Relying soley on crypto (even monero) for peer to peer money transfer does not have a bright future. As of right now, no authority has the power to ban anyone from using cash because it is private even if shtf. And if people stop using cash a new physical token will be agreed upon. Miners do not own electric companies and therefore do not own their proof of work. This caveat makes it no less centralized than fiat. Your ISP or electric company can just refuse you service for violating their arbitrary terms of service.

The only benefit crypto brings to the table which I've already stated, should be supplemented with an existing local supply chain. Help local businesses except monero but boycott the ones which refuse cash. The no coiner crowd bring up a valid point: crypto infrastructure is being built to let the banks rule with a centralized fist while maintaining the illusion of decentralization. Satoshi Nakamoto allegedly means central intelligence, could it be?

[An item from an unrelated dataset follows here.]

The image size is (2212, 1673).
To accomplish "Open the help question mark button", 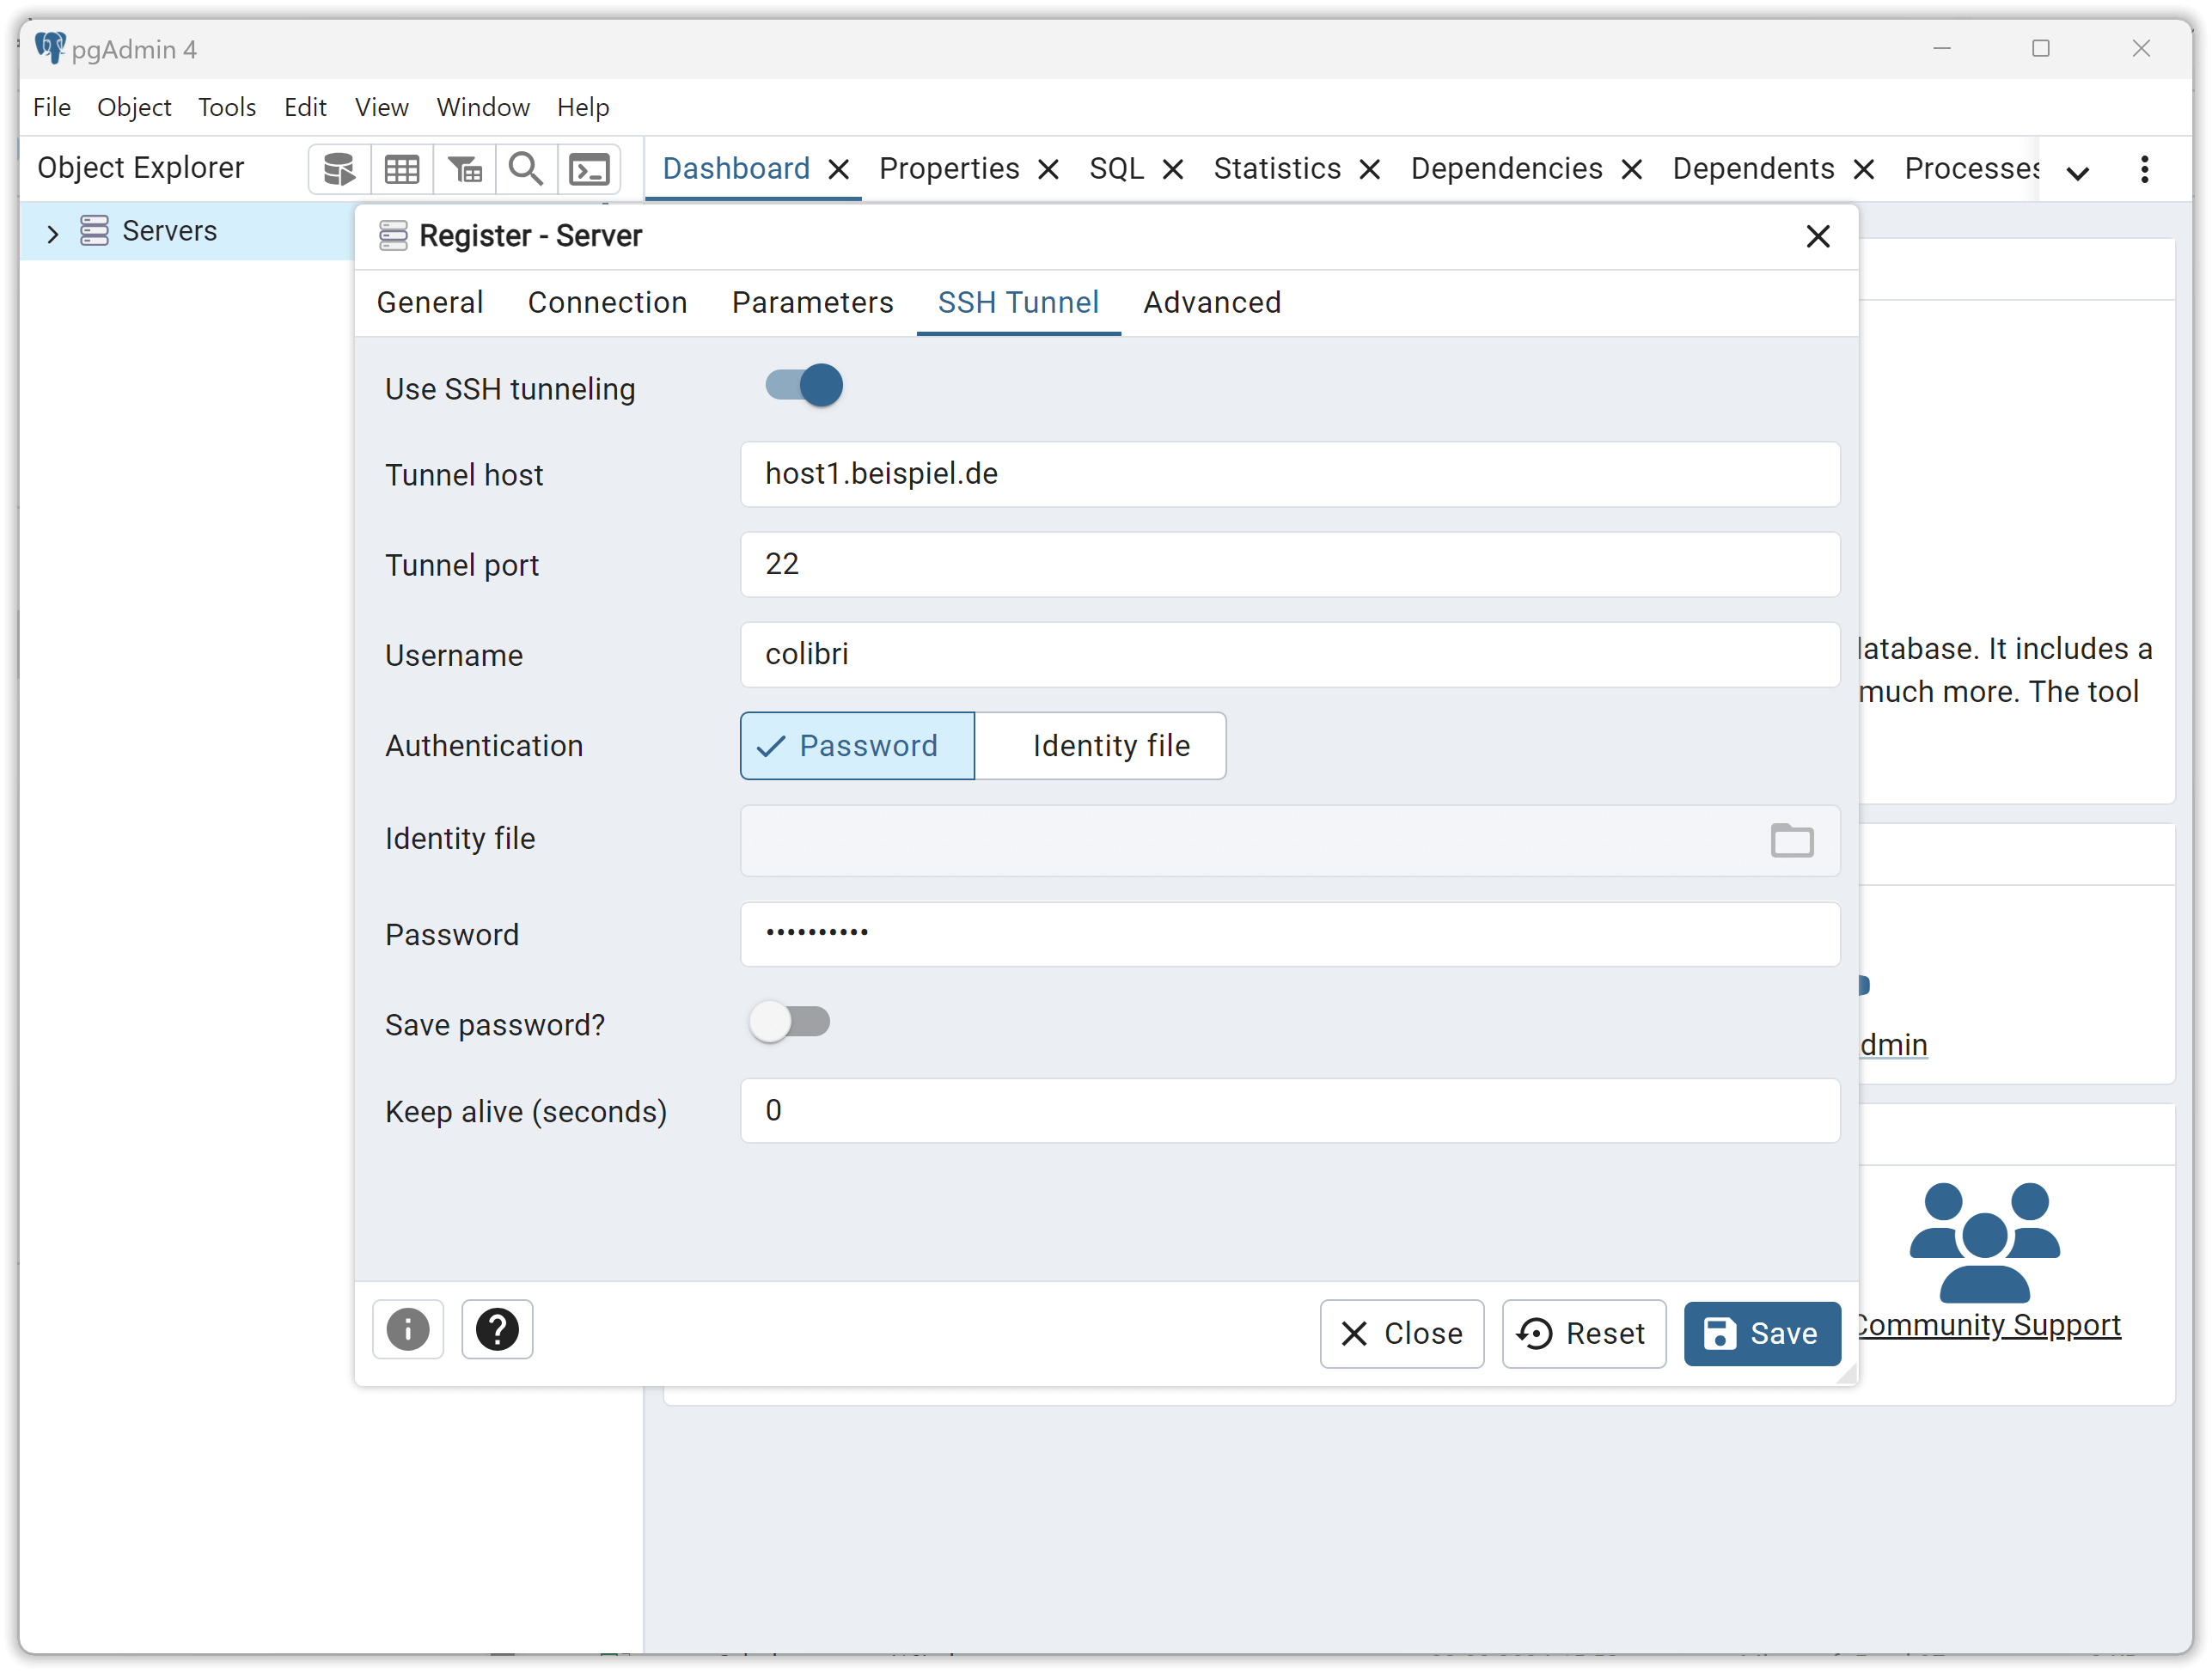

It's the new thing you should put your money into because: innovation = good. But the majority of squirt coiners don't actually own any digital currency; their wallets are kept by large trading companies. They also aren't using it for private transactions.

So the knowledge one would need to do crypto correctly, i.e. own your wallet, only use monero, use one address for each transaction, renders it pointless because only a select few would gain from the benefits it brings while the rest would give up whatever sliver of privacy they still had. Any efforts of making things more convenient are either being used against us or are open sourced, both of which are answering How can we obtain value? when the question of What is valuable? must be answered first; the latter has been obfuscated to utter oblivion.

Valuables can be confiscated from you. That's why we supposively have the first and second amendments, they protect us from the government seizing our firearms or censoring the truth. United States Incorporated and the World Banks have confiscated all land, as land is the means of production making it the most valuable asset. So while people are distracted with crypto, NFTs, and Earth 2.0, the haves took the real thing. We've got it backwards: Invest in the physical, contemplate the immaterial.